--- Selection ---
————
Sunday, July 1, 2012


Inspirational Urban Space: Main Street Mall, Marshalltown Johannesburg

Contemporary South African architects and planners seem obsessed with over regulated ready made plastic spaces. We create instant cities in the suburbs – fabricating high streets, linking no place to no destination. This trend has spurned developments like Melrose Arch, which stretch from access control boom to electric perimeter fence. There would seem to be reason for this obsession. One has only to look at the urban disaster along Bree or Joubert Street in the CBD. Suddenly over regulation seems a sensible solution for “public space” in Johannesburg. Downtown, Bree and Joubert Street and many others, portray a city on the brink of collapse, strangling itself through lack of management, regulation or design. Sidewalks choked with informal traders and litter, push pedestrians into the street and rob the city of vital public space.

Cities are not solely created through built density, but rather through the creation of sustainable, safe public space.  The great American urbanist Jane Jacobs noted, “Think of a city and what comes to mind - Its streets!” A city is not simply a collection of buildings created in a void, with streets as a left over space between. The city is a living organism and streets, as its main public spaces, are the arteries that sustain the citie’s life.
The rebirth of the city has to start on the street! When people say that a city is dangerous – perceived or real - they mean that they don’t feel safe on their own pavement; they don’t feel safe on heir own street.

Downtown, streets like the redeveloped Main Street Mall, have brought life back to the city. Streets in the CBD are not sterile and faux. Unlike Sandton, where roads were designed only for cars, downtown streets are social spaces, community nodes, and explosions of colour, energy and daily interaction. Rather than trying to control and regulate the urban environment with security boom gates and razor wire, arteries like Main Street have become safe through encouraging activity.

The upgrade of Main Street in 2005, reduced motor traffic to a single lane, creating wide New York style pavements. The widened pavements provide space for pedestrians, coffee shops and urban greenery. Main Street Mall has spurned the re emergence of downtown café culture. Office workers desk bound for decades, once too afraid to explore the city beyond their access controlled office blocks, have ventured back on to the street. Secretaries on smoke breaks, coffee shops, convenience stores, shoppers and scores of pedestrians, have created a city node alive with activity and interaction. Along Main Street the city becomes an urban interactive theatre!
————
--- Information supplied ---
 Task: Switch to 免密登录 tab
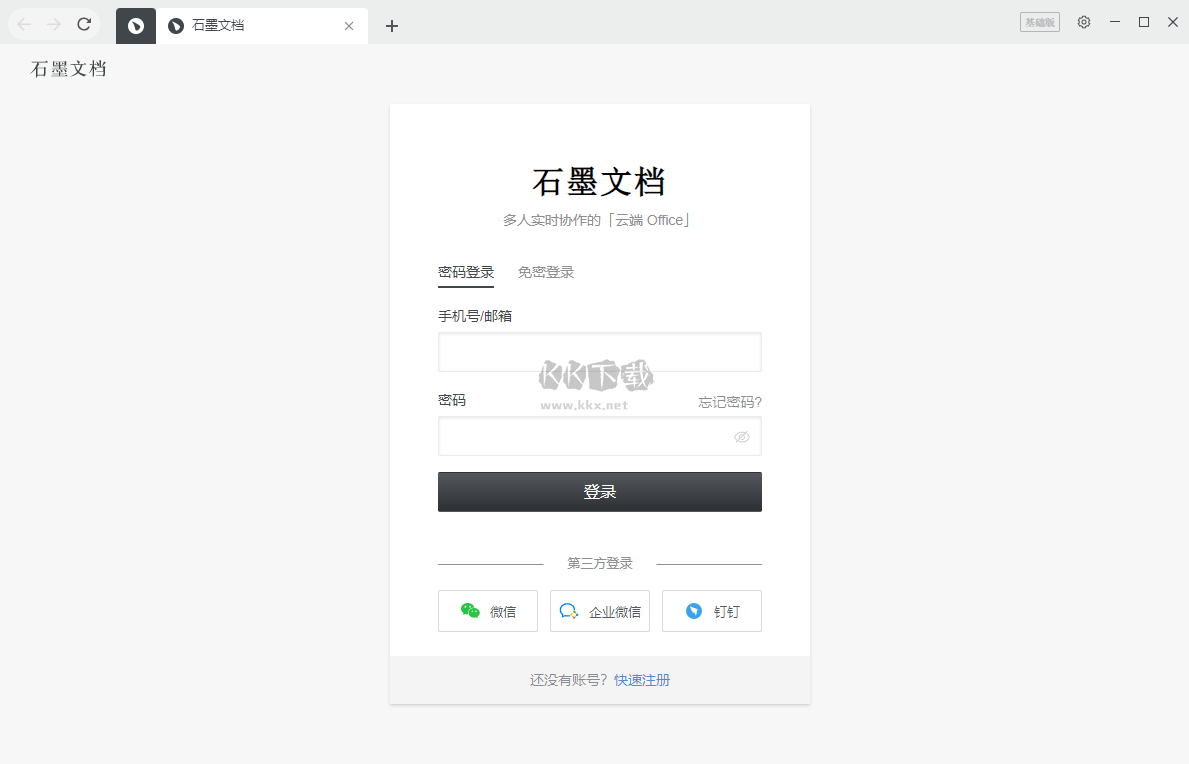(x=545, y=271)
————
--- Required task ---
Please condense the paragraph in the Main Street Mall text that begins "The upgrade of Main Street in 2005" into a short bulleted list of its main facts.

--- Output for this exercise ---
- The 2005 upgrade of Main Street cut motor traffic to a single lane and created wide, New York–style pavements.
- The wider pavements make room for pedestrians, coffee shops and urban greenery.
- Downtown café culture has re-emerged along Main Street Mall.
- Office workers who had long been too afraid to leave their access-controlled office blocks have returned to the street.
- Secretaries on smoke breaks, coffee shops, convenience stores, shoppers and many pedestrians have made the street a lively, interactive city node, an "urban interactive theatre."